A un gobierno que gobierna le resulta imposible contentar a todo el mundo. Menos a renglón seguido de un shock tan brutal que deja al desnudo las instituciones, débiles y anquilosadas, y el modelo productivo, con la consistencia de un papel en mitad de un aguacero torrencial. El paso del tiempo desvelará el carácter decorativo o práctico de las medidas de reconstrucción. Que insatisfagan a los afectados o reciban críticas resulta en este contexto extremo hasta lógico. Son tantos los rotos y necesidades, y tan menguantes los recursos, que a cada sector su ayuda le parece nimia. Pero la partida no se juega únicamente ahí. Si la ocasión no se aprovecha para corregir tanta inmadurez administrativa, estratégica y logística públicas, para laminar los momios y la grasa arrastrados desde hace demasiado tiempo, para aligerar la burocracia, conjurar gastos superfluos y acotar la partitocracia, el esfuerzo y el sufrimiento habrán resultado estériles.
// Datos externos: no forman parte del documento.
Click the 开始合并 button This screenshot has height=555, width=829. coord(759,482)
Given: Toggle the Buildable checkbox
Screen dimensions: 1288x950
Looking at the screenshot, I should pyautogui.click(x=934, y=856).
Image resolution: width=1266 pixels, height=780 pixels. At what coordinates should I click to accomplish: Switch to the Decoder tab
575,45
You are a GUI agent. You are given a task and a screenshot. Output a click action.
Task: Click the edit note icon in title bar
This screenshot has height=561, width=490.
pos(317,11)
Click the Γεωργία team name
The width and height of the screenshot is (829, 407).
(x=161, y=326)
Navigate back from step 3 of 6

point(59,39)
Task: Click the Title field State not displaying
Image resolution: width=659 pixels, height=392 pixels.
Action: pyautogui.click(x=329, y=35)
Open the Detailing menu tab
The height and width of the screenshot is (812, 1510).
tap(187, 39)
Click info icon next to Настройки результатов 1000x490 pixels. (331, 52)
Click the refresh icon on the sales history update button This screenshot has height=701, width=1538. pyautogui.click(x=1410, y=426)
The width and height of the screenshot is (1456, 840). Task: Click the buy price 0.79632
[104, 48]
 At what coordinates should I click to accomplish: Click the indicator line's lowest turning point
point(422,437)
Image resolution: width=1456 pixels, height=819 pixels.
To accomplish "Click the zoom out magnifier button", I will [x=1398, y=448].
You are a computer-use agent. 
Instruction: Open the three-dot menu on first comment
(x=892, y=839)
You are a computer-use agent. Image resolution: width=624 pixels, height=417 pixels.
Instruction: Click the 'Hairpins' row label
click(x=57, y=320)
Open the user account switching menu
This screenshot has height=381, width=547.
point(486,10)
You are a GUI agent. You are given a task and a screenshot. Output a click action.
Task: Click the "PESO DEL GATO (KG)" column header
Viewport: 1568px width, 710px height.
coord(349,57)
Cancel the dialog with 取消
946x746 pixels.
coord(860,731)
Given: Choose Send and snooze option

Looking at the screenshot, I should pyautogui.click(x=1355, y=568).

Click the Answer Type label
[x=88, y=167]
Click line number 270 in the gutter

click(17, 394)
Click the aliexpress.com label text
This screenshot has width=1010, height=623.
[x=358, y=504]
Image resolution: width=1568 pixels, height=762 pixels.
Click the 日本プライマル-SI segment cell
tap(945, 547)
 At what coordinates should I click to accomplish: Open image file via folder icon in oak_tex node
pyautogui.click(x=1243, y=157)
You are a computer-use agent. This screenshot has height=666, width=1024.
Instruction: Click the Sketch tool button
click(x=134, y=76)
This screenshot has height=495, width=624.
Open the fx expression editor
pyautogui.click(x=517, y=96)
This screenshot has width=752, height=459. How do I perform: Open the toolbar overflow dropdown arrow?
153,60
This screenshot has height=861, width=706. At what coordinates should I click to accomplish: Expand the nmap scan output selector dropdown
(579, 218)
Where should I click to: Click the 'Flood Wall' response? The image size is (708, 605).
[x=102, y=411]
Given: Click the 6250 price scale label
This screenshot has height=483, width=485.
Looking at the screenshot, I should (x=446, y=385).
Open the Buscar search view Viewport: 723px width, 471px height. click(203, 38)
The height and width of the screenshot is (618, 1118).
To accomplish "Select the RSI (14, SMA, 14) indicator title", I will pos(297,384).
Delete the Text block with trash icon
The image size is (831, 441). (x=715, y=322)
La pandemia de 1918 dio paso a un clima de recelo social, divisiones nacionales, xenofobia y autoritarismo. La del 2020 empieza a presentar síntomas parecidos. Enfrentar a la población y dividirla en bandos jamás es una alternativa provechosa. Si algo aprendimos los españoles y los gallegos durante la Transición fue precisamente eso. Resaltar lo que une a personas con distinta concepción de la sociedad en vez de empujarlas hacia los extremos posibilitó el periodo de concordia y bienestar más exitoso de España. La tradición cainita, rupturista, fabrica dolor y miseria a raudales. Basta repasar los libros de Historia.

De un golpe tan devastador nunca se sale a palos, construyendo relatos de buenos y malos, regando con dádivas e ideología la lealtad de rebaño o fumigando el espíritu crítico y al discrepante. Aplíquense el cuento con humildad los políticos y sus consejeros áulicos. También los ciudadanos. Además de garantizar derechos, la democracia tiene igualmente valor por los rendimientos que genera en la toma de decisiones rápidas y eficaces pensando en el interés general, no de parte. Entre los aciertos de estos tres meses está la reunión semanal telemática del presidente del Gobierno con los autonómicos. Para compartir y decidir, para conocerse y comprenderse, pero también para corresponsabilizarse de un proyecto común.

Recorrer el camino que hoy empieza exige actuar con coherencia, generar confianza y transmitir credibilidad. La coherencia se demuestra haciendo lo que se dice y no cacareando por demagogia lo que luego en realidad nunca se desea hacer. La confianza se gana sin aversión a asumir los errores, única manera de determinar las cosas que jamás pueden repetirse. La credibilidad se recupera manteniendo un discurso sólido y coherente, no de conveniencia, que un día lamina a la industria y a los empresarios y al siguiente les ruega que inviertan, o menosprecia el turismo para después urgir a los nacionales y los extranjeros que se muevan. Pónganse sus señorías a la faena. Un segundo confinamiento España y Galicia no lo podrán resistir.